Task details: Look through the listing below for the line containing "The width and". Copy it and each line after it up to and including the line containing "This screenshot has width=1228, height=563.", exactly, leaving out pictures.

Source data:
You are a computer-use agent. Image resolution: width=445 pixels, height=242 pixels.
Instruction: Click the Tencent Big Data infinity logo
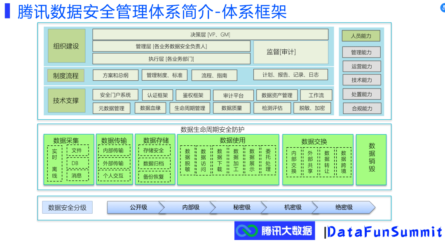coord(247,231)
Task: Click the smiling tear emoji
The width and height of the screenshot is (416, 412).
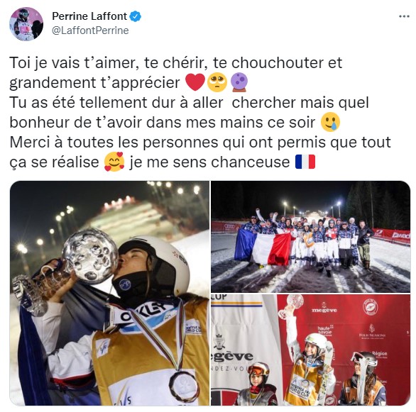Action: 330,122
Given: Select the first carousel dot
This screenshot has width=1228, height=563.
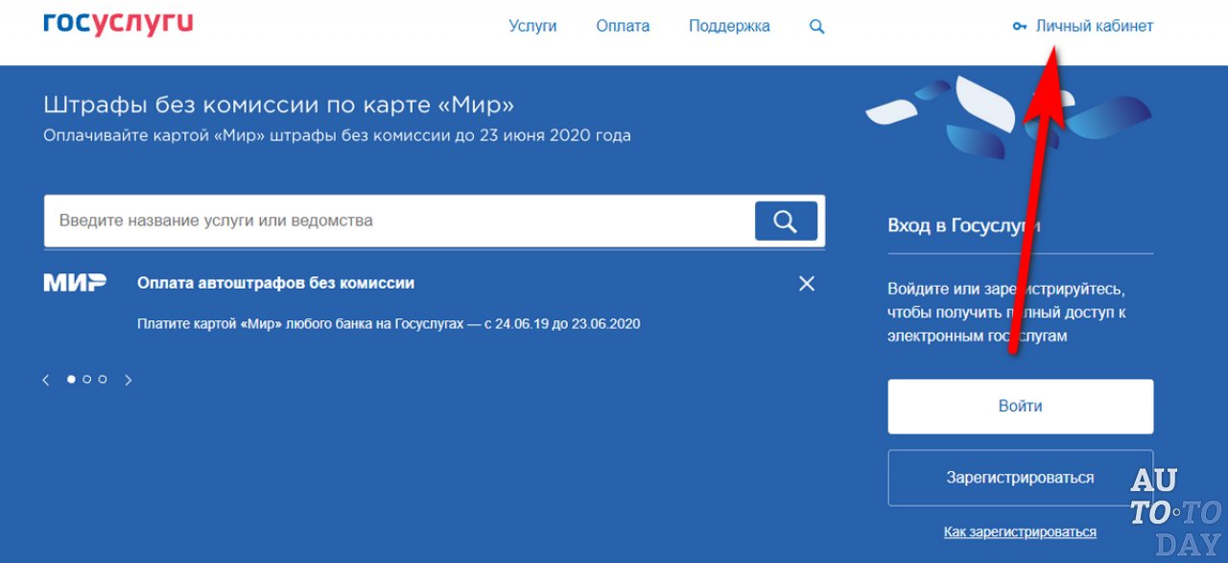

==

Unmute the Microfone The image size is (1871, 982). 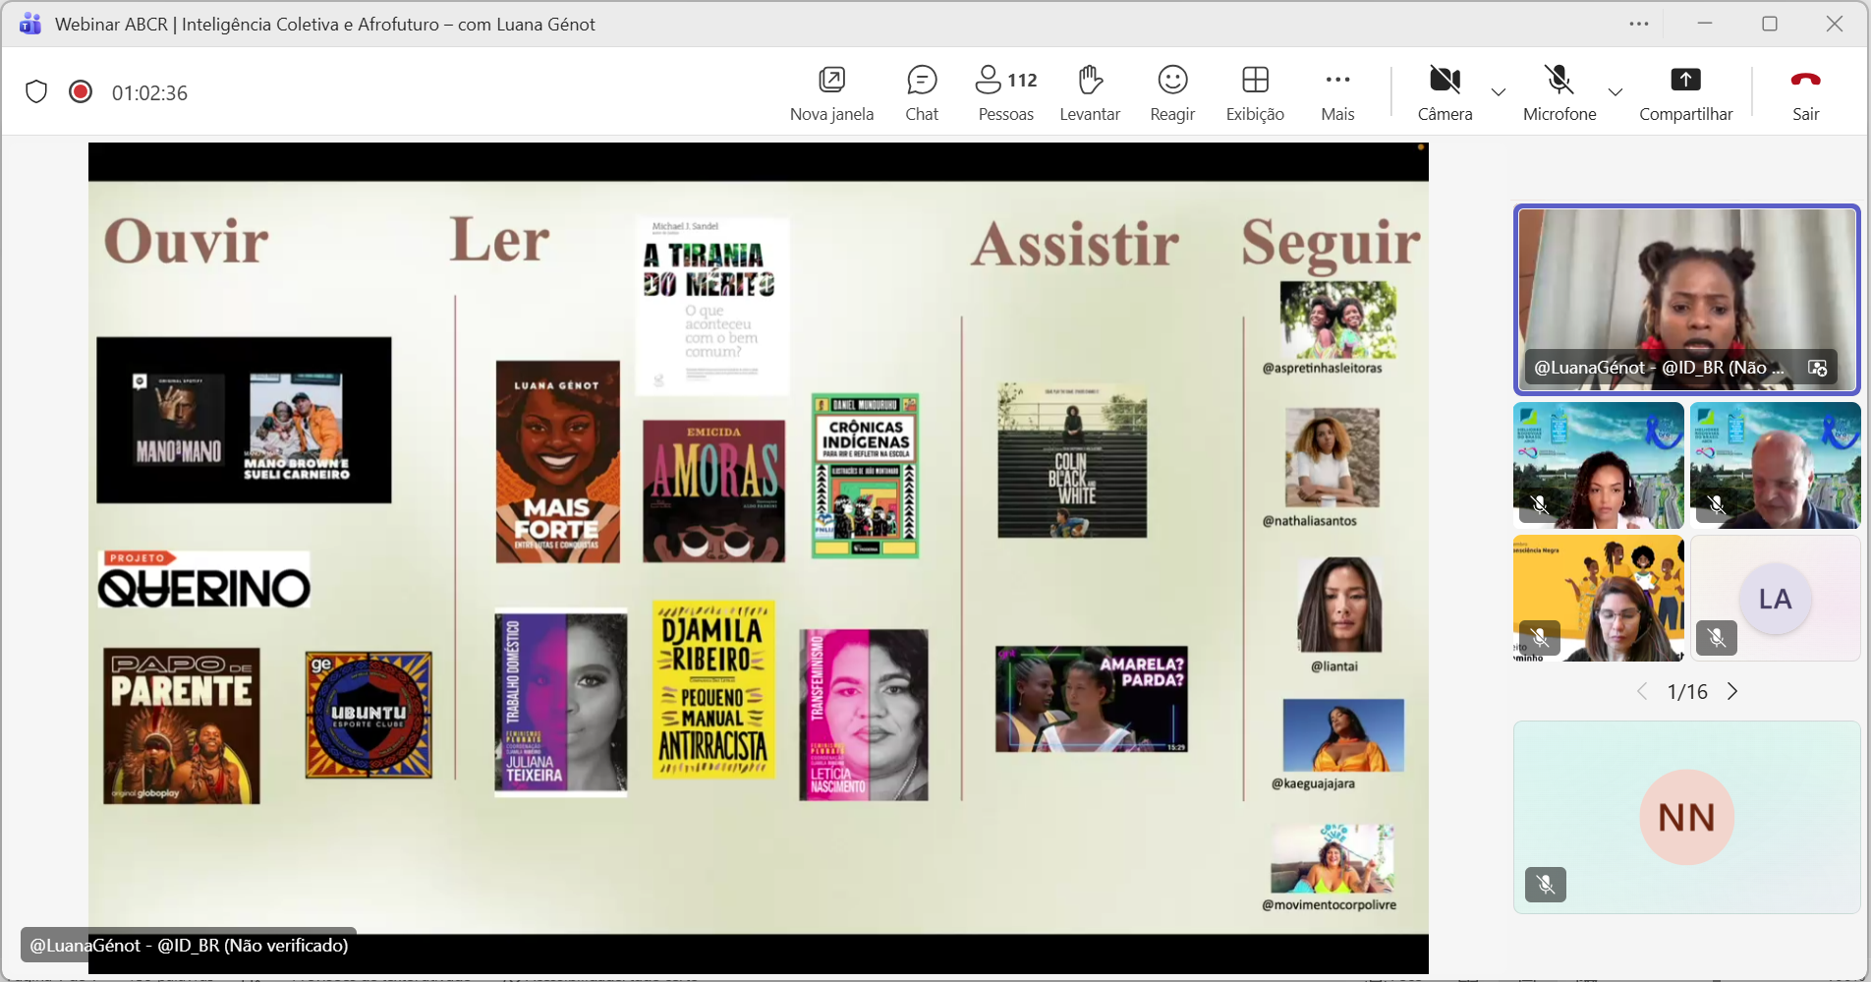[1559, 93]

Answer box:
The width and height of the screenshot is (416, 412).
Action: 330,122
Given: Select the first carousel dot
This screenshot has width=1228, height=563.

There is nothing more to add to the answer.